* _Activity_: Return all lines in the material below that contain "Product".

* _Input_:

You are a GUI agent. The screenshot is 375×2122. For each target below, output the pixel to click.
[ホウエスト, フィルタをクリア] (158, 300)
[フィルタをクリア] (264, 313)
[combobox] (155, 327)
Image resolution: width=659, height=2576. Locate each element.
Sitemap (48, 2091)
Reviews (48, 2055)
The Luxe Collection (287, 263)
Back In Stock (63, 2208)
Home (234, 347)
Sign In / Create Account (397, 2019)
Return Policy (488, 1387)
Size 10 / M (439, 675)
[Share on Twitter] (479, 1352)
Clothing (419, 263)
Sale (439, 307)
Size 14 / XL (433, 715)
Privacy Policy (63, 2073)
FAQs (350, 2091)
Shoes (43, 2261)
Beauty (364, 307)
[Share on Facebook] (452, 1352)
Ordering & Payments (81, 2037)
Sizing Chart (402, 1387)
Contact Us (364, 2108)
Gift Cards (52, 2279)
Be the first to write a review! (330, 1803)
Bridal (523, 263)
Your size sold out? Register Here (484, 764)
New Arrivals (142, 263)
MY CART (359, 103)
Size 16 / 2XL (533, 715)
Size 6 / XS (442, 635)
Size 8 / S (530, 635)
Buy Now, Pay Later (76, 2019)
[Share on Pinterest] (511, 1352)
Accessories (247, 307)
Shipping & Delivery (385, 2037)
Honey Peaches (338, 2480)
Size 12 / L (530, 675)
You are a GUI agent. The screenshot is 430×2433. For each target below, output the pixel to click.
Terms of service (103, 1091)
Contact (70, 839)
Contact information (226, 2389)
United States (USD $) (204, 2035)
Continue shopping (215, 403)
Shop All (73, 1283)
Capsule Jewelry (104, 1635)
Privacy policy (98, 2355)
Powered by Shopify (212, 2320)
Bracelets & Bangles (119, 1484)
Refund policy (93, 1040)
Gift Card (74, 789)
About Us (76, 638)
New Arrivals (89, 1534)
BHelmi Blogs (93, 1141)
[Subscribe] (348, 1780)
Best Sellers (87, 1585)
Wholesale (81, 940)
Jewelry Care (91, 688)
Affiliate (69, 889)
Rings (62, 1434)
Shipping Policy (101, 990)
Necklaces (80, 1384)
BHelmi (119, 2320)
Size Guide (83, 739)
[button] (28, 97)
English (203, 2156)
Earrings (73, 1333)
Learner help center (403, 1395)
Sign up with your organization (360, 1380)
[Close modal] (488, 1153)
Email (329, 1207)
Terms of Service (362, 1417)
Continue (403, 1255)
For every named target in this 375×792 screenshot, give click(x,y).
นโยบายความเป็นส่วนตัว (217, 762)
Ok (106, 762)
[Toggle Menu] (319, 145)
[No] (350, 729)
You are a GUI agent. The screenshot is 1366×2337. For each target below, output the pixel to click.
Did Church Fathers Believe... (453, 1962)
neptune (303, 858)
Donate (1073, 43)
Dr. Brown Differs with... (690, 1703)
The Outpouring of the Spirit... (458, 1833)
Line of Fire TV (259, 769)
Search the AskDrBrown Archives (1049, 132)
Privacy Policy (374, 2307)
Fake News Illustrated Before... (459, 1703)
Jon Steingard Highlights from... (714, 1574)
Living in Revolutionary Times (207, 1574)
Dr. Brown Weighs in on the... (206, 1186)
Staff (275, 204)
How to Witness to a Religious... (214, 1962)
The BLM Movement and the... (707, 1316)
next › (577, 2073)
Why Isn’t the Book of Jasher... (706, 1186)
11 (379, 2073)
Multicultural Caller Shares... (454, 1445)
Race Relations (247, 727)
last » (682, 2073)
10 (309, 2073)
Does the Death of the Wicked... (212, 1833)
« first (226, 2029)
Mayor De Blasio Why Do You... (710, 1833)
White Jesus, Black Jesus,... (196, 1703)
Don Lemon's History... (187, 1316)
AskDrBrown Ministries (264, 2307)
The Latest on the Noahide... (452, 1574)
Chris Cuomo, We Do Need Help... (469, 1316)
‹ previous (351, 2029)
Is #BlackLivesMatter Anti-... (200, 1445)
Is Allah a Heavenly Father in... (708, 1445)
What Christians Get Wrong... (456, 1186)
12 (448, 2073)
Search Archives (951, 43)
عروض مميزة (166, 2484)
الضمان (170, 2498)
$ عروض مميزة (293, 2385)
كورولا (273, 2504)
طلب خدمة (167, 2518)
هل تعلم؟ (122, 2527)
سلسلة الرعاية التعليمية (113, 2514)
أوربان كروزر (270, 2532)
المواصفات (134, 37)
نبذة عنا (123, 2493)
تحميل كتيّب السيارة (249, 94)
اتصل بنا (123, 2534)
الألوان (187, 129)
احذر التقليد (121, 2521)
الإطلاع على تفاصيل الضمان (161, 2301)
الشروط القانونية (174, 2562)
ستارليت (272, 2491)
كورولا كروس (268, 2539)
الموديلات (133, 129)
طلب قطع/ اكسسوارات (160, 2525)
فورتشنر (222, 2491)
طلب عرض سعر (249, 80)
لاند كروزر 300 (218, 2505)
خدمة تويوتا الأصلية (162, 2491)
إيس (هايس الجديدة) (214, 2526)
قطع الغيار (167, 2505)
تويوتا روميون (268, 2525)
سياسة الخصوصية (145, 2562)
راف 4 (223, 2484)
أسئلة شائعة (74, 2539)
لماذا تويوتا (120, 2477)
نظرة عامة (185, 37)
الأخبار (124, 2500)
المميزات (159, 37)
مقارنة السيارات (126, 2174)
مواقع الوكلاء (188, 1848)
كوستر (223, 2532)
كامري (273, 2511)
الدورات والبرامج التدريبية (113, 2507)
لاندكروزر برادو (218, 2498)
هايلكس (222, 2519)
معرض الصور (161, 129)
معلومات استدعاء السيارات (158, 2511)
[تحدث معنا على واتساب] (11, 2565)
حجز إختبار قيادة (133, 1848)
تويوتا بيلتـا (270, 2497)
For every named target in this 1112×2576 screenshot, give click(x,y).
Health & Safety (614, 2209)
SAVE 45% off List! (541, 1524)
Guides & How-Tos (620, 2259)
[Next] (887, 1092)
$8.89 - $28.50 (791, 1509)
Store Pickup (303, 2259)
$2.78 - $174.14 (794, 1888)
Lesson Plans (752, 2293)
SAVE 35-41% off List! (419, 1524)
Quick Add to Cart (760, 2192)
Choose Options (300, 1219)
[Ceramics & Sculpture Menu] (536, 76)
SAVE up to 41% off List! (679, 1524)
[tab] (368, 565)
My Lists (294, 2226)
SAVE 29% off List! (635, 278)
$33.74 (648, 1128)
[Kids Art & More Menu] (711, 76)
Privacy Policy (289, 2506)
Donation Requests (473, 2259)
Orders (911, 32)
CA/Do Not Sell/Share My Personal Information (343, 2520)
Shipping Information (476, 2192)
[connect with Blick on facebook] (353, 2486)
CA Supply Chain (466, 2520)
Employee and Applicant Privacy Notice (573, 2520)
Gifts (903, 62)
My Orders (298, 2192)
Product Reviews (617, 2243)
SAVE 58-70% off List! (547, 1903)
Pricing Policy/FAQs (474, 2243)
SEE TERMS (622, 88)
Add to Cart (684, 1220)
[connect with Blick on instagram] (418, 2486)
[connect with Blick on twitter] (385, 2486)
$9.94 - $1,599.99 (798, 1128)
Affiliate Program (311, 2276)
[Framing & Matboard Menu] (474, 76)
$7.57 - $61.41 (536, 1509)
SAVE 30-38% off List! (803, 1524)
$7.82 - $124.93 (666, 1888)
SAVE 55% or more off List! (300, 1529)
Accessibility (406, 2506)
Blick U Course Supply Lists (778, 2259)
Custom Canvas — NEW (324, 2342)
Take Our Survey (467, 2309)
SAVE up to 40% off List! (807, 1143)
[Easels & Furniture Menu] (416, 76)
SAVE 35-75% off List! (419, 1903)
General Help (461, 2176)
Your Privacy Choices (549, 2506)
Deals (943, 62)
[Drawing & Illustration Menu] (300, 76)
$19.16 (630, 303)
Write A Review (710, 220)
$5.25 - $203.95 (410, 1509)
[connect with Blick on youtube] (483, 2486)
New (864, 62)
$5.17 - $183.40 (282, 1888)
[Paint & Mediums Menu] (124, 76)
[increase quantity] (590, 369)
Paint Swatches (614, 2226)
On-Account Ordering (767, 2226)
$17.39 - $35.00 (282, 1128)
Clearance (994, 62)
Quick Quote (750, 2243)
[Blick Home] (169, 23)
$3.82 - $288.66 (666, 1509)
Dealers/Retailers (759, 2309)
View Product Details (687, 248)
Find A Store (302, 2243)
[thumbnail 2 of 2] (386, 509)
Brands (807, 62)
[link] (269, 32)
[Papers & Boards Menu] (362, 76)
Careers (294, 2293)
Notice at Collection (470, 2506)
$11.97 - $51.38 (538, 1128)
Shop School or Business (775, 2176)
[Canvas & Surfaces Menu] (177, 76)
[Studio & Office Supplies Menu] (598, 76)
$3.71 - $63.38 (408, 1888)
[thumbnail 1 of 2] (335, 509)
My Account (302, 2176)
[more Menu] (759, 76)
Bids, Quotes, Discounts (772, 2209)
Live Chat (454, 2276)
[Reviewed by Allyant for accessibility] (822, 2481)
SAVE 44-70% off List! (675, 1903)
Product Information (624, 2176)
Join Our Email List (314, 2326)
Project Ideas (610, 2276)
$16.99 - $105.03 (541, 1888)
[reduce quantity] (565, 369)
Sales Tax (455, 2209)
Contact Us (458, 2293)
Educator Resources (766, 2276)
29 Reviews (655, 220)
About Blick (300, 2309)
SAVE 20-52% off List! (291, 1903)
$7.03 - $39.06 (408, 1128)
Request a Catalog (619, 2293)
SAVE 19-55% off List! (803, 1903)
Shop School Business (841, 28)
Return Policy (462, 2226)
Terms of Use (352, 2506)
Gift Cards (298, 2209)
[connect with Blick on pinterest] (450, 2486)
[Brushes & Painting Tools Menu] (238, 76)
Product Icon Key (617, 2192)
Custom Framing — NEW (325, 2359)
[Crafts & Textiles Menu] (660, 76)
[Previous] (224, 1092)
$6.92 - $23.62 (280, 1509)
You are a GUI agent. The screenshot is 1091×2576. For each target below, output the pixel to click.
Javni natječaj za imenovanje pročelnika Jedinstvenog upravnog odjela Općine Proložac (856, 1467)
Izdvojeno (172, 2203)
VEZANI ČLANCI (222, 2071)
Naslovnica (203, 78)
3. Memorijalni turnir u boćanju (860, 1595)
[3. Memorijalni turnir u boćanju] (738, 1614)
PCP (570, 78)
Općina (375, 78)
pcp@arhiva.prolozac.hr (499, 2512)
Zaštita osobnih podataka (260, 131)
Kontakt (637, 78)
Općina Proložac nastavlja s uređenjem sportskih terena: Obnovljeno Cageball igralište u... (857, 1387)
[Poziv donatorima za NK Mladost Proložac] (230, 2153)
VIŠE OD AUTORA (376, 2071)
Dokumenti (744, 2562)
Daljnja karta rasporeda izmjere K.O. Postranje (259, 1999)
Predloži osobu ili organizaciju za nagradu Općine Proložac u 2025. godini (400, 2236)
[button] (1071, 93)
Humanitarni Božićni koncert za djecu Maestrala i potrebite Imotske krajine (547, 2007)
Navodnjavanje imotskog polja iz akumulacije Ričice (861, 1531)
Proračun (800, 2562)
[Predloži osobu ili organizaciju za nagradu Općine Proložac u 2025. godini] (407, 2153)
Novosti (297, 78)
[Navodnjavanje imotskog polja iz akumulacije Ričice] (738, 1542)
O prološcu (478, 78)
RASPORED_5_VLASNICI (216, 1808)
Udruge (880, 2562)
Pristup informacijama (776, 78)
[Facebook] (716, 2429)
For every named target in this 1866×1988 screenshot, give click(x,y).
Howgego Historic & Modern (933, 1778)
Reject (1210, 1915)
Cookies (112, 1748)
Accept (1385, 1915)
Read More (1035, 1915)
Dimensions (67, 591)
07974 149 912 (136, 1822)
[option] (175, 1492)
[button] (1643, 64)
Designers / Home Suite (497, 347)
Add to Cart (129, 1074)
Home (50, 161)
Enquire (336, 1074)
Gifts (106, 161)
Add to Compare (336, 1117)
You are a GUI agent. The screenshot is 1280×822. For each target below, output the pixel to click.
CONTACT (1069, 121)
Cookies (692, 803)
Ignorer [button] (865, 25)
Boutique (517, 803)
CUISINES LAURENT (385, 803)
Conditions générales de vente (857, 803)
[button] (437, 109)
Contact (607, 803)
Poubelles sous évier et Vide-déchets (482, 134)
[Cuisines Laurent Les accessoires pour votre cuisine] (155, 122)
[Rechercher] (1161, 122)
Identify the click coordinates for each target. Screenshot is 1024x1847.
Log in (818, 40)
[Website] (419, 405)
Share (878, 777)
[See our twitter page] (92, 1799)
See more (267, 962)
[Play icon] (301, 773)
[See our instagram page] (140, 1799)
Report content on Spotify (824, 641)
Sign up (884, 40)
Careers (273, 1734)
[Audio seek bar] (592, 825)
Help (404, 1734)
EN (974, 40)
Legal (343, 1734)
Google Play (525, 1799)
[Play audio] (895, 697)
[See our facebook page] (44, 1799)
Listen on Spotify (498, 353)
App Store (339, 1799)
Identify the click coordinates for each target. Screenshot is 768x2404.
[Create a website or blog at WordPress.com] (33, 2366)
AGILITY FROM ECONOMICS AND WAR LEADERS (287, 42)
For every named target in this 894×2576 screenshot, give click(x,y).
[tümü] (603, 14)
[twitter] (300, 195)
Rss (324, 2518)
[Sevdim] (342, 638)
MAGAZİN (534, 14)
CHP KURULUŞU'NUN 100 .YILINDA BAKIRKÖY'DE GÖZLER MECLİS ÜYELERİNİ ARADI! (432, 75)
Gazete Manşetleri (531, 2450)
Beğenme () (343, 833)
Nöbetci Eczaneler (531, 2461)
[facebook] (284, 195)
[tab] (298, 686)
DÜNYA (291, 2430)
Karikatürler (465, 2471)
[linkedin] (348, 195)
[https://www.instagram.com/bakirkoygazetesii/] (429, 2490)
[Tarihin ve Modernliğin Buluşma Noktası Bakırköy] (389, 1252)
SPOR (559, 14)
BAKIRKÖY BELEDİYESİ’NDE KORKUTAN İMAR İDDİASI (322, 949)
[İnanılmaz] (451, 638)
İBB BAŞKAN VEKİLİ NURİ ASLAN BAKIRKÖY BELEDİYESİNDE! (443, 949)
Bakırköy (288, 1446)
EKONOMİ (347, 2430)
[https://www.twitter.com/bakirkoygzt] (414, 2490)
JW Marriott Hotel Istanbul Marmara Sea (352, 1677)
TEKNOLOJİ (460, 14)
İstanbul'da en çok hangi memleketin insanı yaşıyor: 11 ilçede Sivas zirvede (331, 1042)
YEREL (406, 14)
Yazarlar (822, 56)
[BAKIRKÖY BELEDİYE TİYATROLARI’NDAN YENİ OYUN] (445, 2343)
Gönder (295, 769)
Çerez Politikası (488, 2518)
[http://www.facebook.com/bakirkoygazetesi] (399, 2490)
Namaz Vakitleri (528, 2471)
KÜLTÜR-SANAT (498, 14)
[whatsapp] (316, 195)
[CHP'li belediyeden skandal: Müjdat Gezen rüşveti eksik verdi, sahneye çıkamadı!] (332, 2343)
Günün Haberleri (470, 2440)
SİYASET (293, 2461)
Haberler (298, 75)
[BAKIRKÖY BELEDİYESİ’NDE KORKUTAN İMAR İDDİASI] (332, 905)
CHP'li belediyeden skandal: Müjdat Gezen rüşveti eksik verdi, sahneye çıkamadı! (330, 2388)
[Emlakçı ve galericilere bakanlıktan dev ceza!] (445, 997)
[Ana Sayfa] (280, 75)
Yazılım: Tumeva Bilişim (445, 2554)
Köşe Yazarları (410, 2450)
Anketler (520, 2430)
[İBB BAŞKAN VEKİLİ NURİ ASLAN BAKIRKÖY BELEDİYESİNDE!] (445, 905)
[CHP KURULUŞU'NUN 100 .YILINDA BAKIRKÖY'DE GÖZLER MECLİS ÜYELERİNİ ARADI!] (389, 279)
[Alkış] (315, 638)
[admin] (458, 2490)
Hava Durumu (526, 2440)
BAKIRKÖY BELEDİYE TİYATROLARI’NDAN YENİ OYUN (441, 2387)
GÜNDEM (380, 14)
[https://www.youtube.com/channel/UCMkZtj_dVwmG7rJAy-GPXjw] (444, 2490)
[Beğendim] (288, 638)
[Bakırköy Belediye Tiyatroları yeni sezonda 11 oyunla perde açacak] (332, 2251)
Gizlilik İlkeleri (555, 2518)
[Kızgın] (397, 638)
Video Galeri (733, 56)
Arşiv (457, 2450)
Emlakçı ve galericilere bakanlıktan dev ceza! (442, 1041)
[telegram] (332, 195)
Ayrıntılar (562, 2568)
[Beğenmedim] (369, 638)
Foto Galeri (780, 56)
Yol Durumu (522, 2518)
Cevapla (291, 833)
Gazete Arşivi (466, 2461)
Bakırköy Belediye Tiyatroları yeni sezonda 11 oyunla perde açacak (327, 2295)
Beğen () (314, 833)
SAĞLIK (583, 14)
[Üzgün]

* _Response to the task_:
Product Reviews (617, 2243)
View Product Details (687, 248)
Product Information (624, 2176)
Product Icon Key (617, 2192)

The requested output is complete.